WORK TO COMPLETE. Below is a block of entries; repeat all of it exactly but omit the pictures.

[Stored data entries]
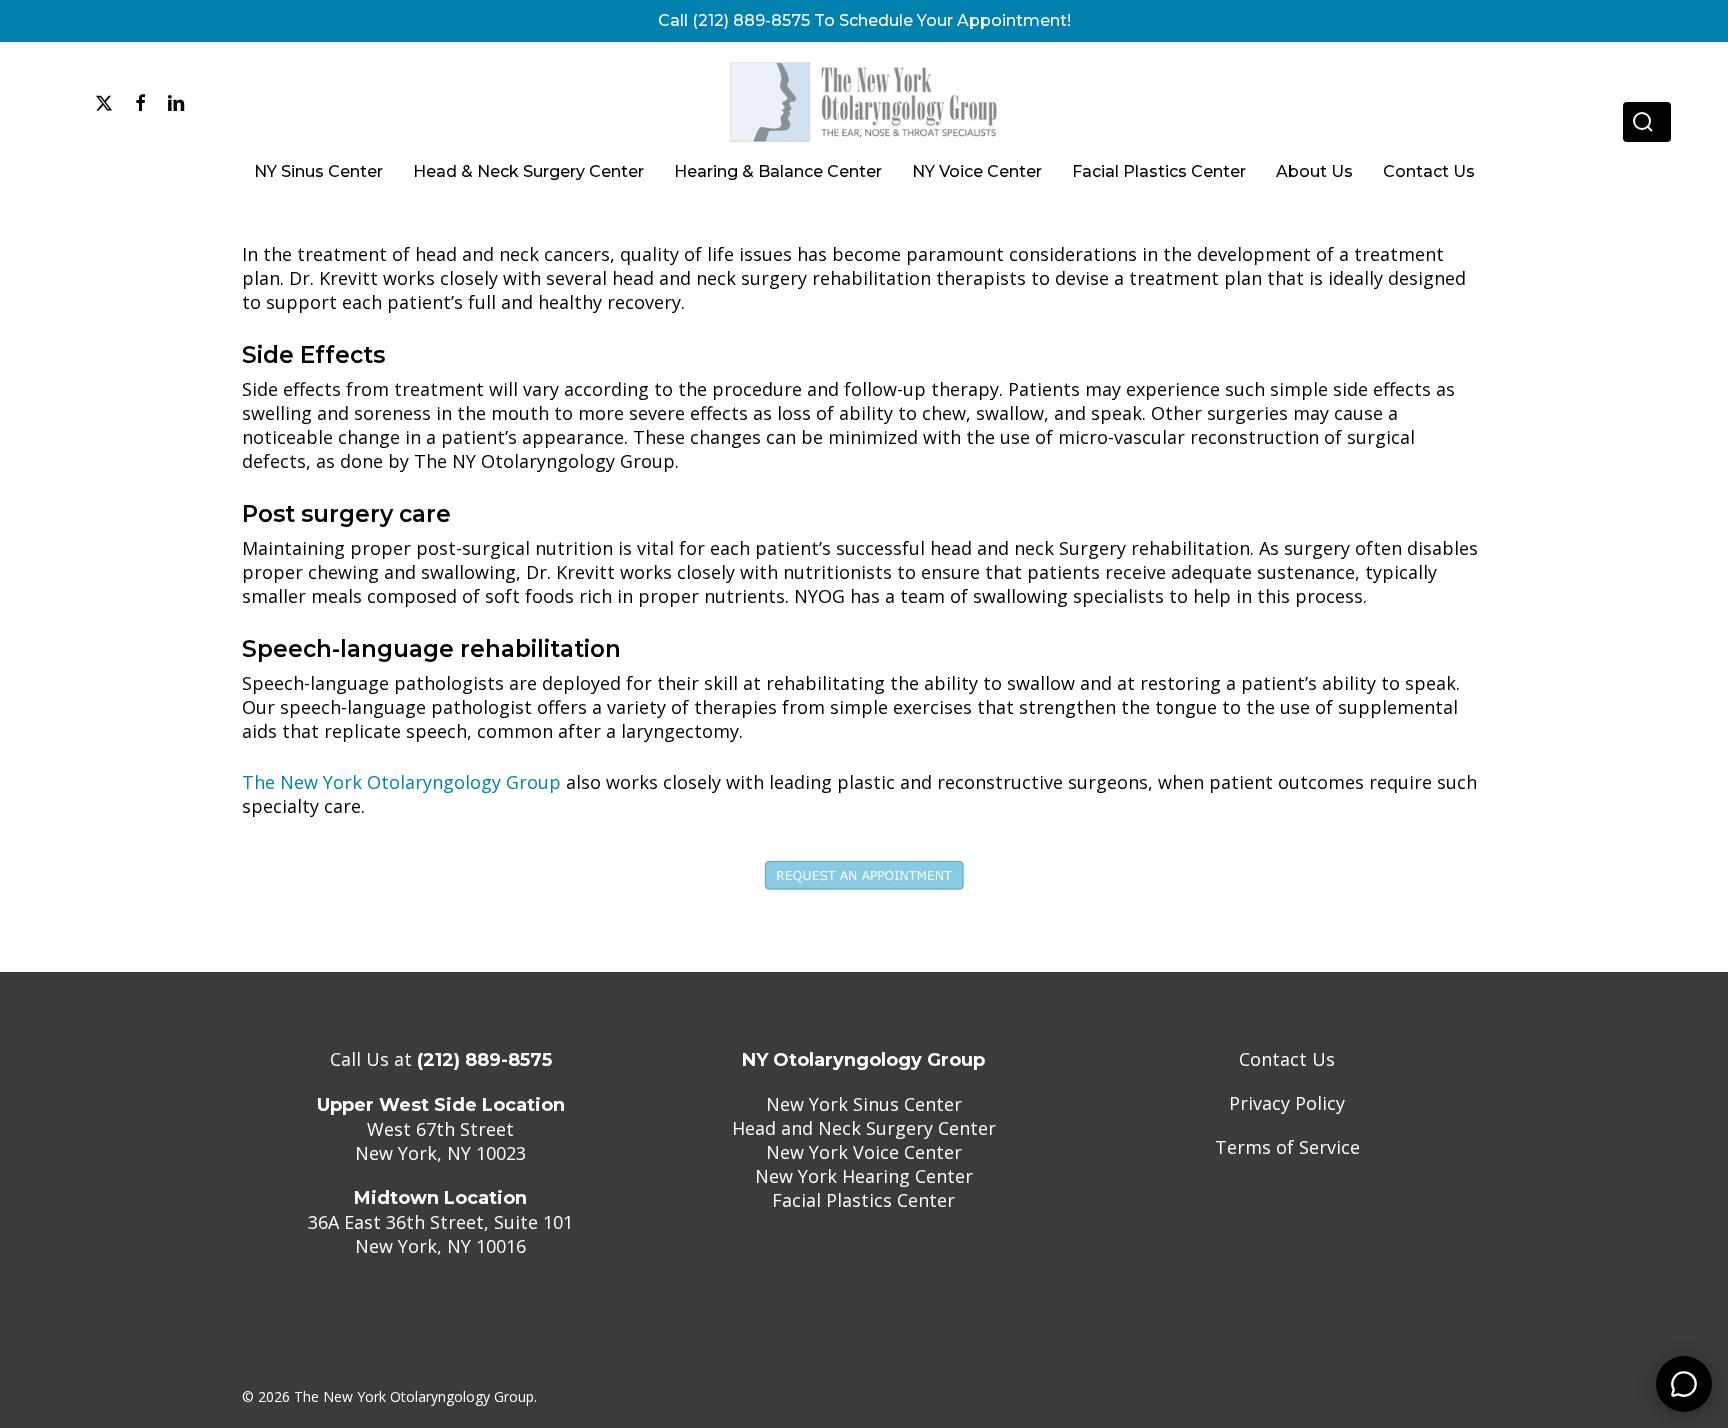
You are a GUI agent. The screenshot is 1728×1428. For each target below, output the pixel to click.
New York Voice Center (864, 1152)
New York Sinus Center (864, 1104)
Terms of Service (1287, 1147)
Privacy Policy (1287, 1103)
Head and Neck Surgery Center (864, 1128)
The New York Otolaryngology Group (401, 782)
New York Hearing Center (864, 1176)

WRITTEN ANSWER.
You are a GUI agent. The screenshot is 1728×1428. For each target below, output the pixel to click.
New York Voice Center (864, 1152)
New York Sinus Center (864, 1104)
Terms of Service (1287, 1147)
Privacy Policy (1287, 1103)
Head and Neck Surgery Center (864, 1128)
The New York Otolaryngology Group (401, 782)
New York Hearing Center (864, 1176)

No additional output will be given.